Kiwi bach receives a makeover

17 February 2011

Creative solutions for a renewable energy system to power up the ultimate Kiwi bach have won six secondary school leavers scholarships to study engineering at the University of Canterbury.

Creative solutions for a renewable energy system to power up the ultimate Kiwi bach have won six secondary school leavers scholarships to study engineering at the University of Canterbury.

Sixty high school students from around New Zealand took part in the 2010 Energise Your Future Challenge organised by UC's Electric Power Engineering Centre (EPECentre), New Zealand's Centre of Excellence for Electric Power Engineering, which is supported by the electricity industry and hosted within the College of Engineering's Department of Electrical and Computer Engineering.

Five of the scholarship recipients will start engineering degrees at UC this year, with the sixth taking up his scholarship in 2012.

Working in teams of three, participants were asked to design a renewable energy system for a Kiwi bach that would use the latest technology, be off the electricity grid and be 100 per cent renewably powered using energy from easily replenished and non-fossil fuel-based natural sources, such as wind, solar and hydro.

The bach was located at Makawhio Point on the West Coast and the designs needed to take into account the bach's remote location and environmental and climate conditions, as well as factor in that the holiday house would be used by up to six people for up to three weeks at a time.
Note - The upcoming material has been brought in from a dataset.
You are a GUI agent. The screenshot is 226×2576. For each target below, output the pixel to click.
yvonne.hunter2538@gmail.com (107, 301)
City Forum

An added twist was that the bach owners had an electric vehicle that needed to be recharged regularly.

The Whimsical Towel Racks, formerly from Shirley Boys' High School and supervised by teacher Peter Wilson, won first prize for an engineering solution that focused on using a micro hydroelectric system using diverted water from a nearby lake to fuel the generator.

Michael Nelson, Vinny Major and Sean McGifford each won scholarships worth $3000 over two years and an iPod Touch, while the school was awarded a prize of $1000 for their science class.

Team Rocket, formerly from Nelson College and supervised by teacher Des Duthie, was placed second with Rowan Tailby, Douglas Hilson and Claude Meffan each awarded scholarships worth $2000 over two years plus an iPod Touch each, while the school also received a prize of $1000.

All scholarships and prizes are sponsored the EPECentre through funding from the New Zealand electricity industry.

EPECentre Director Joseph Lawrence said the initiative was designed to inspire and encourage talented students to consider a future in engineering, particularly in the electric power engineering field, where there were huge opportunities ahead for the next generation of innovative engineers to tackle the global energy challenges of the 21st century.

The two teams were presented with their prizes at a special ceremony held at the University recently and were addressed by Pro-Vice-Chancellor (Engineering) Professor Jan Evans-Freeman. They also toured the University's power engineering facilities.

Speaking at the prize ceremony one of the judges, EPECentre Engineer Dr Stewart Hardie, said the two teams presented "excellent reports".

"Overall I was very impressed by both presentations. The work in both was superb and I think you will all do well as engineering students at Canterbury."